Some thoughts from a colleague:
When dl_lookup_symbol gets called, it doesn't really know what it's getting
into--it doesn't know what processor model the stack frames around it were
built with, it doesn't necessarily even know what registers the processor has.
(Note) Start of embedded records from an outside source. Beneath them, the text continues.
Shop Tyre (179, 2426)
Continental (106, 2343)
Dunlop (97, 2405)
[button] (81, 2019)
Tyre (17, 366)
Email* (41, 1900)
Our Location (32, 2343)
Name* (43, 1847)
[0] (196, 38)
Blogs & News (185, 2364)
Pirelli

So there's a rule that ld.so/rtld et al. shouldn't touch the xmm registers or
any of the other registers beyond the base set. There's a glibc test,
tst-xmmymm.sh, which checks this. There's also a recent bug
report,https://sourceware.org/bugzilla/show_bug.cgi?id=15627 , that gcc-4.8 can
vectorize such things as memset (with -O3 or -ftree-vectorize), so rtld needed
to add it's own assembler version of memset that doesn't touch the SSE
registers. It looks like this is basically the same thing; presumably
tst-xmmymm.sh would fail if we ran it against ld.so linked with jemalloc built
with gcc 4.8.
glibc contains tst-xmmymm.sh
Initial commit message states:
Make sure no code in ld.so uses xmm/ymm registers on x86-64.
This patch introduces a test to make sure no function modifies the
xmm/ymm registers. With the exception of the auditing functions.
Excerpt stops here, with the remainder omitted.